▶ **PROBLEM DETAILS**: Would you transcribe the records below from the line with "At what coordinates" to the line with "Given: Open the 兰州银行 stock name link", ends included, exactly and with nothing more, leaving the pictures out?

▶ **TASK MATERIAL**:
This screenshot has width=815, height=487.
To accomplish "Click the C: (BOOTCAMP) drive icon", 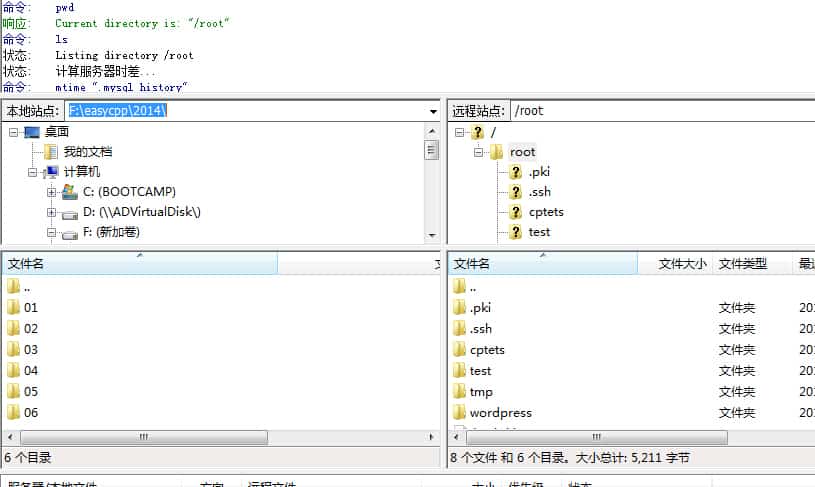I will pyautogui.click(x=69, y=191).
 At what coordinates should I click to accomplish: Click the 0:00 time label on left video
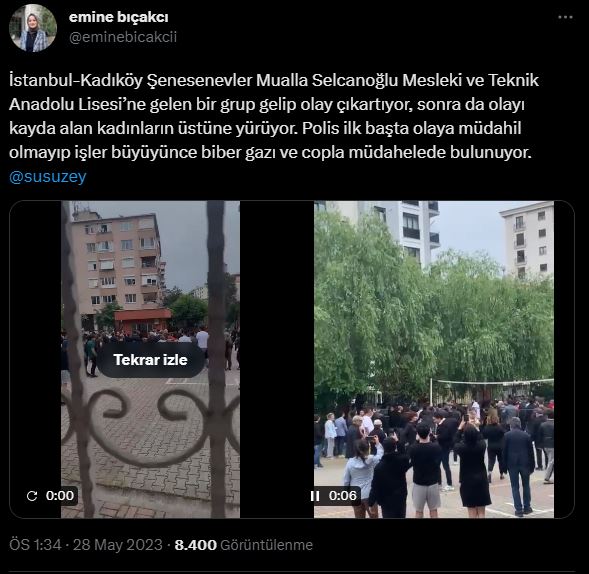tap(60, 496)
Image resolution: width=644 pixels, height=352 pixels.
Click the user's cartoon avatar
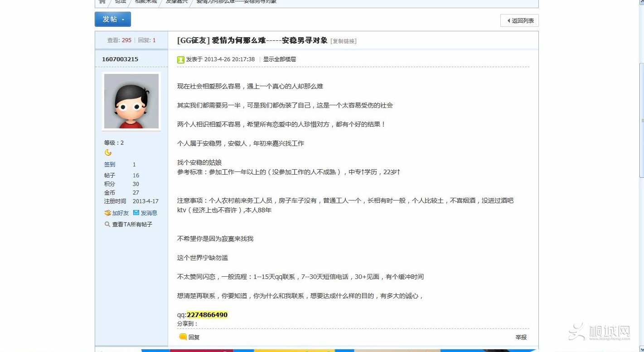coord(131,101)
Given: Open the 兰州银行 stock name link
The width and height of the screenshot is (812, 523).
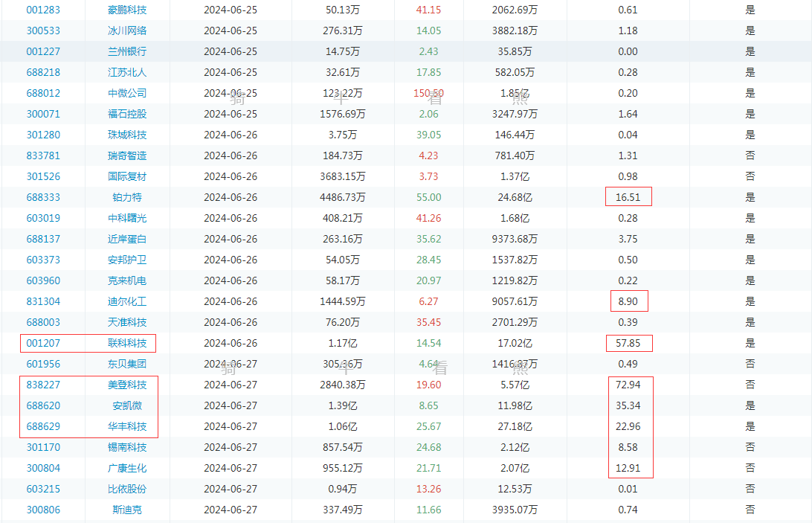Looking at the screenshot, I should pos(127,51).
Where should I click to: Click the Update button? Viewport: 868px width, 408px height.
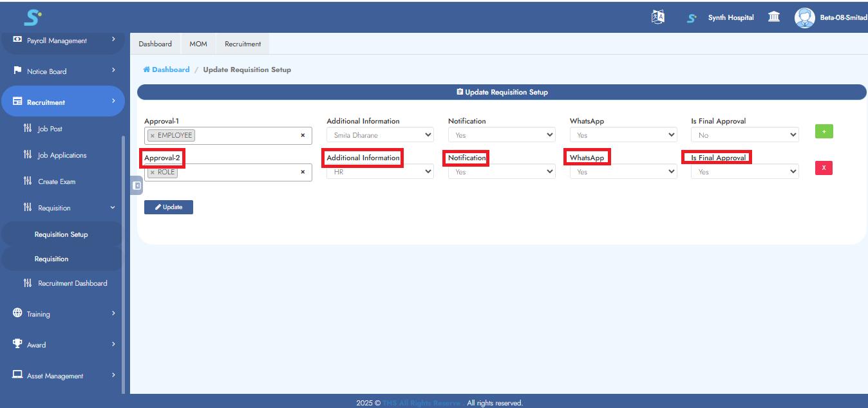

▶ **REPLY TO THE TASK**:
 At what coordinates should I click to accomplish: Click the 0:00 time label on left video
tap(60, 496)
Image resolution: width=644 pixels, height=352 pixels.
Click the user's cartoon avatar
coord(131,101)
Given: Open the 兰州银行 stock name link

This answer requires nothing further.